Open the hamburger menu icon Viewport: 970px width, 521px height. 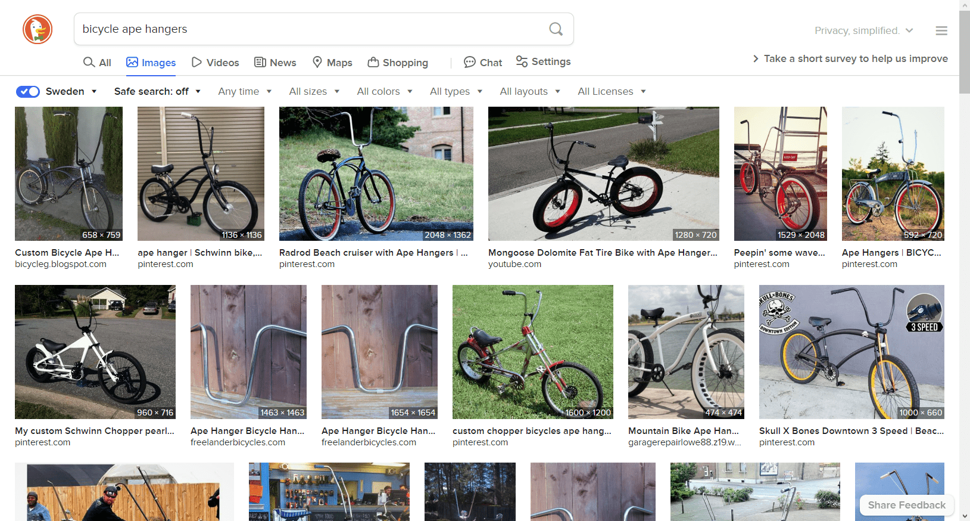click(941, 30)
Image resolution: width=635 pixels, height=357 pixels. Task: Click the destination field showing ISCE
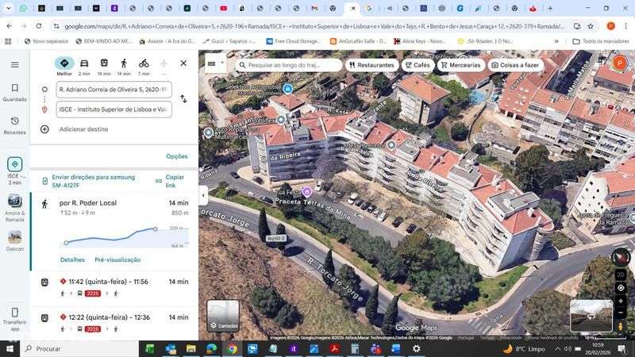tap(114, 109)
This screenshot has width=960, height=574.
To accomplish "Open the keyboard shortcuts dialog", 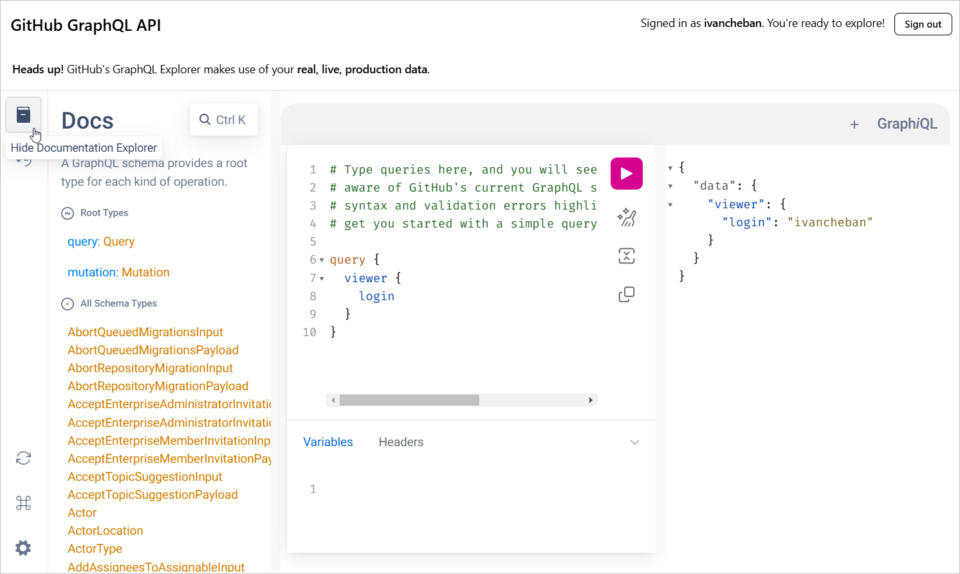I will (23, 503).
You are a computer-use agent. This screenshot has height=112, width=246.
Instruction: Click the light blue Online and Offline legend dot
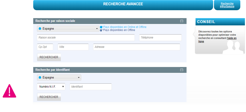point(101,27)
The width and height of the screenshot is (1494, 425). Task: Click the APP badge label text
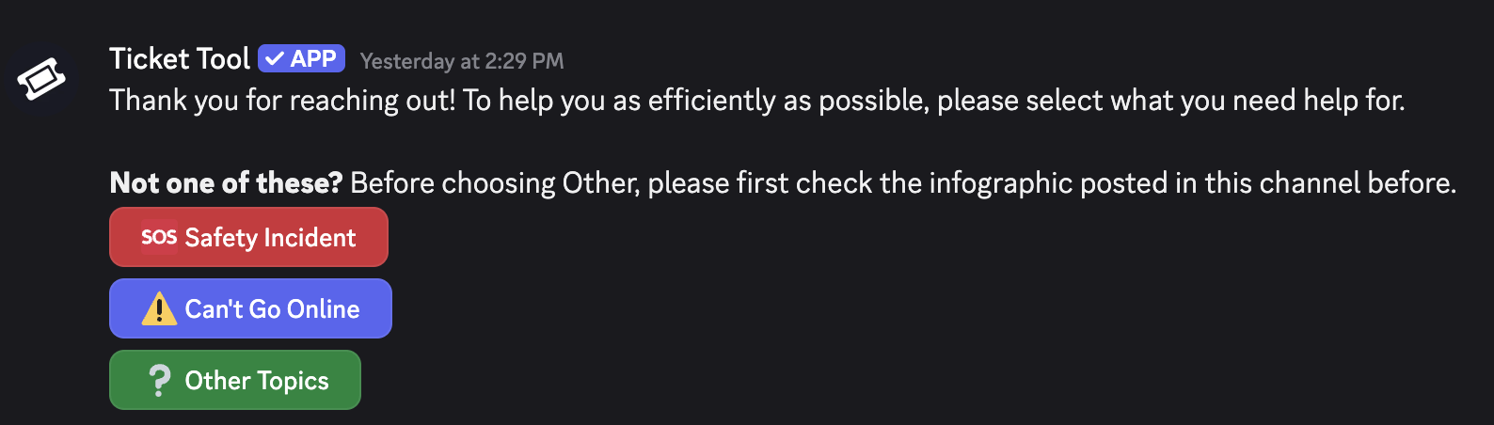[x=313, y=59]
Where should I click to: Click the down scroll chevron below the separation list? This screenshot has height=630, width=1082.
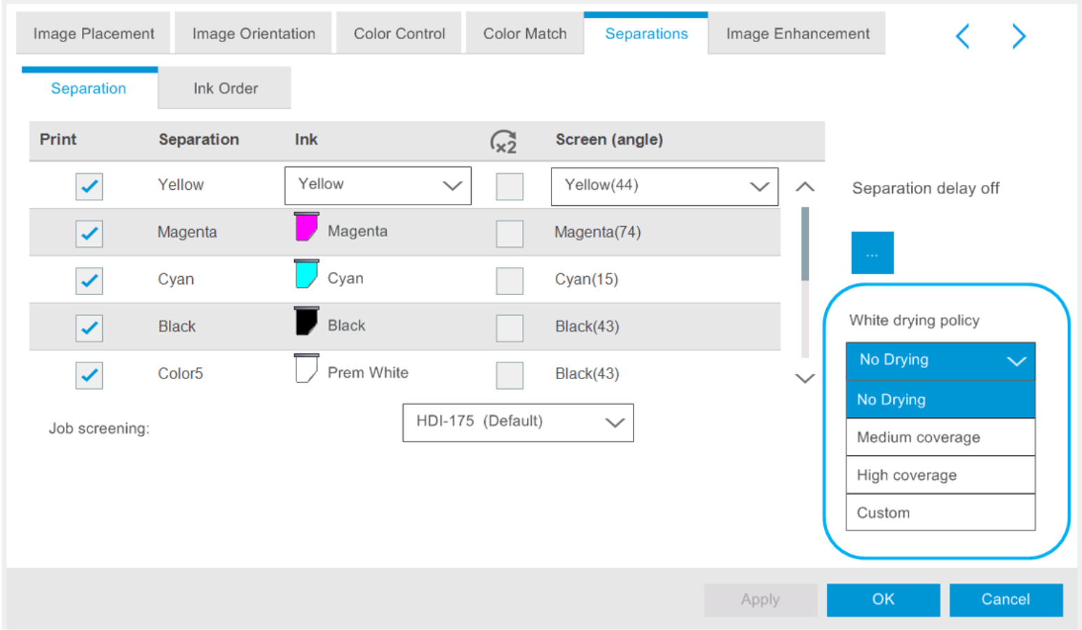point(804,378)
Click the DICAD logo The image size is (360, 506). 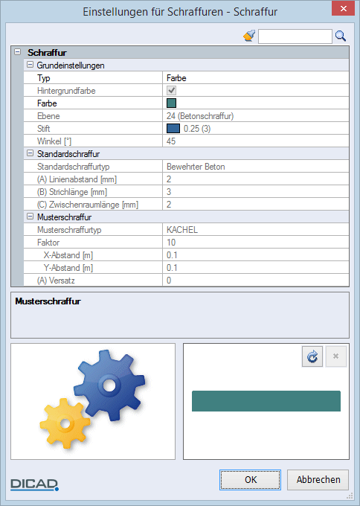[x=34, y=484]
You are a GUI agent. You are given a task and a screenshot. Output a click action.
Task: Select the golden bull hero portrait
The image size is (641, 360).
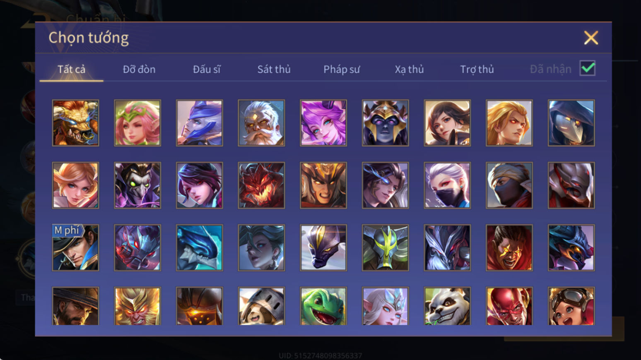(x=75, y=123)
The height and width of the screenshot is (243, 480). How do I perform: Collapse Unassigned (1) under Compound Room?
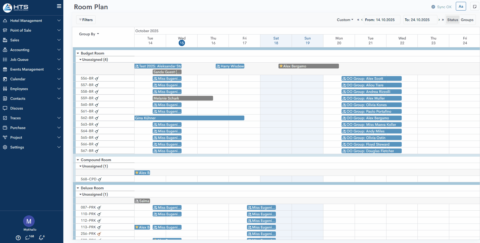tap(80, 166)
• • • •
Work to complete - If a line in the entries above contains the word "agent", copy it.

Result -
You are a computer-use agent. This screenshot has height=112, width=246.
You are a GUI agent. You are given a task and a screenshot. Output a click action.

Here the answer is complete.